NAME
    PApp - creating applications for the WorldWideWeb [Vortrag]

PApp - what is it?
    PApp (which is simply short for "Perl APPlication") is a basically a
    collection of perl modules directed at seasoned perl programmers that
    allows one to create *large* applications for stateful protocols (like
    http or wap). It is possible to implement a simple-but-complete content
    management system in a few hundred lines of papp-code.

About this document/presentation
    The presentation I will hold at the linuxworldexpo will explain a lot of
    technical details not included in this document. The slides for the
    linuxworldexpo presentation will be available at
    <http://www.goof.com/pcg/marc/docs.html>, shortly after the
    linuxworldexpo.

What was the motivation for creating PApp?
    The original motivation for writing PApp came when our company (nethype
    GmbH) started to implement a highly interactive website that required at
    least limited forms of content management.

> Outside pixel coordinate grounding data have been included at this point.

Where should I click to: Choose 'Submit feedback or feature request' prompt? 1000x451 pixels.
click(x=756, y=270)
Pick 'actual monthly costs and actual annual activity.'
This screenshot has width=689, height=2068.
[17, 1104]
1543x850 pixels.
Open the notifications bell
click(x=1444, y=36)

    Creating large or even medium-sized applications for the Web using CGI
    is a tedious task. Things like preserving state (a.k.a. session-tracking
    and/or user-tracking) is a major headache, both for the programmer and
    the security advisor.

    PApp solves these and a lot of other problems we didn't originally
    envision by providing a generic and easy API.

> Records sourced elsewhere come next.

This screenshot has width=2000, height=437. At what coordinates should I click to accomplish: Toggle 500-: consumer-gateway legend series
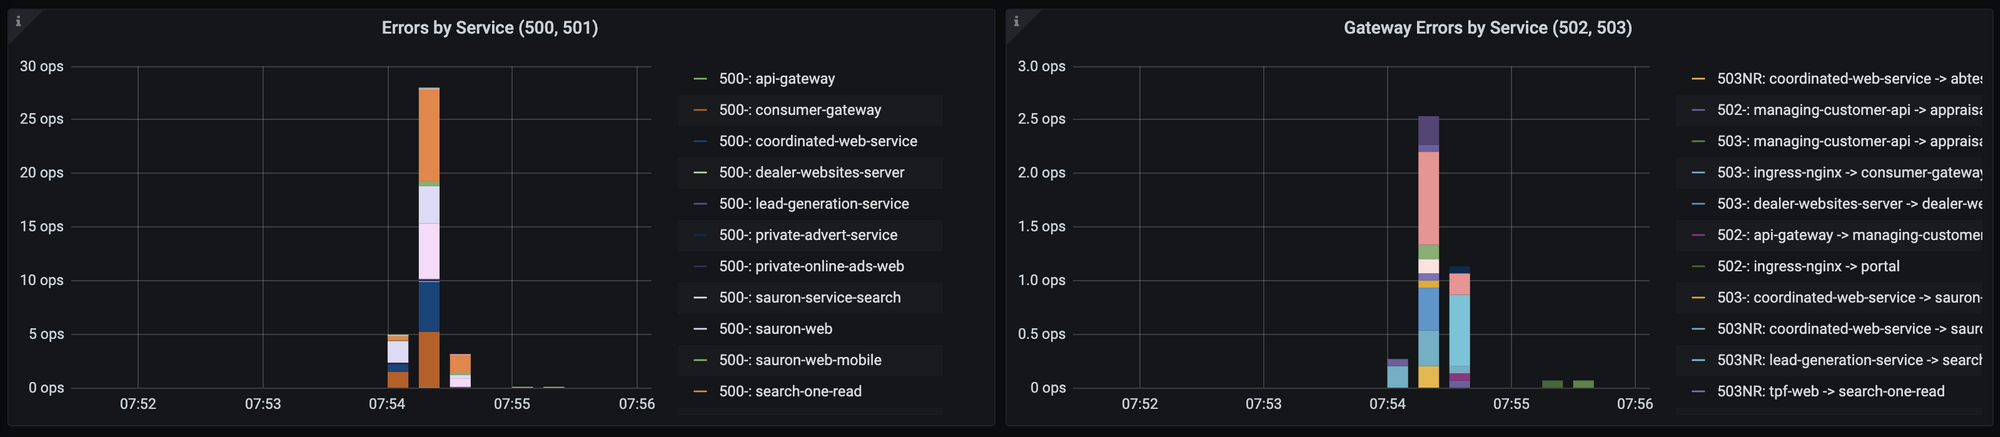click(x=800, y=110)
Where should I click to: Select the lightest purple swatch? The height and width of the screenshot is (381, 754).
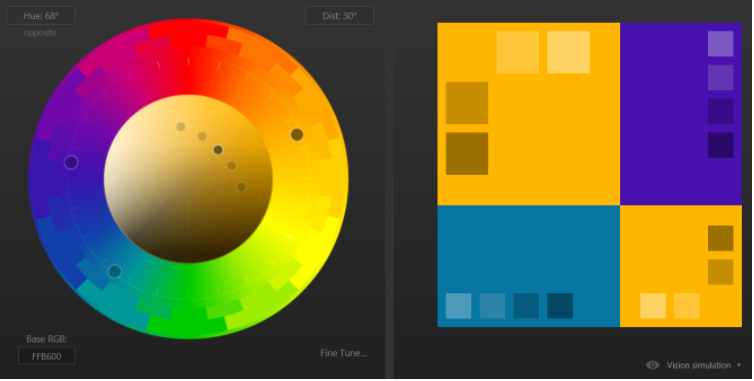pyautogui.click(x=720, y=44)
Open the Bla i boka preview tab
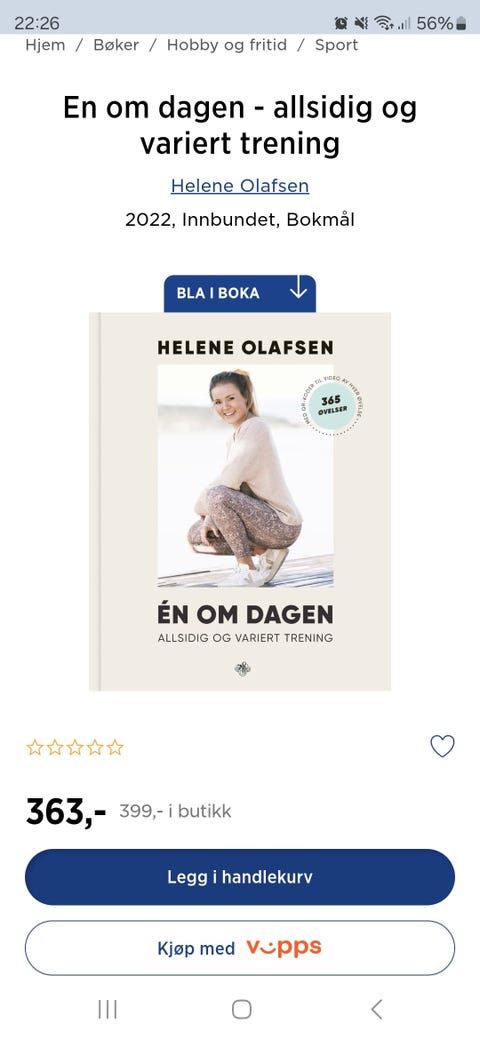The image size is (480, 1040). pos(240,293)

Features of PApp / Advantages over other solutions
    While PApp could be mistaken to be yet another CGI-wrapper, this is not
    the case. PApp concentrates on providing an application-centric view,
    rather than a web-page-centric one. This means that there can be one web
    page per file (as with CGI), but it is also possible to put multiple
    pages into a single file (papp pages, called *modules*, are often so
    short that it makes a lot of sense to group related pages together), or
    to distribute them between many files. Of course, the good-old include
    mechanism is still there (although not named "include").

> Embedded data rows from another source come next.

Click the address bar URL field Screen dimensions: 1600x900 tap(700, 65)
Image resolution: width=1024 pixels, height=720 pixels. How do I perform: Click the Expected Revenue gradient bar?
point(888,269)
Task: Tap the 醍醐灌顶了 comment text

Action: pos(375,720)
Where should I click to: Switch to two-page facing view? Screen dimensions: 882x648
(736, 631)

  State management / Persistance
    At your option (you want this!), PApp can manage persistent variables
    for a single session or user. This means that variables almost
    automatically stay persistent for the whole session. This marking
    mechanism is very generic: State variables (called *state keys* in PApp
    parlance) can be marked as session-dependent (the default),
    user-dependent (persistent over session borders, also called *preference
    items*), local to a page or a group of pages or any mixture thereof.
    Interesting planned extensions include things like transactions and
    transaction-dependent state keys.

    An example for a user-dependent state key is the language the user
    selected last. A typical session-dependent variable is the flag wether
    the user has authorized herself. A local variable could be data from a
    multi-page transaction.

  Security
    A common bug in cgi scripts is passing of sensitive data in so-called
    *hidden fields* of web forms, hidden from the casual user but of course
    open to attacks. With PApp this is very unnatural: The state data never
    leaves the server, but instead an encrypted (128 bit twofish code)
    *cookie* is used (usually encoded in the URL, not to be mistaken with
    the cookies netscape implements). Compromising the server key gives
    access to other sessions (similar to a broken caching proxy), but still
    makes it impossible to change the data.

    In general, the design of PApp makes security the first priority, not
    only by careful design of the network/server protocol but also by
    providing easy and standardized methods for common tasks.

  Session/User-tracking
    Session and user-tracking are done automatically by PApp. The
    application can react to session starts if necesary (e.g. by redirecting
    the user to a start page when the data on the accessed page is no longer
    available or initializing state keys on session start). This is also
    possible when new users start a new session, of course. A session is
    defined by PApp as a tree with the page that started a session (i.e. one
    without or with an invalid session cookie)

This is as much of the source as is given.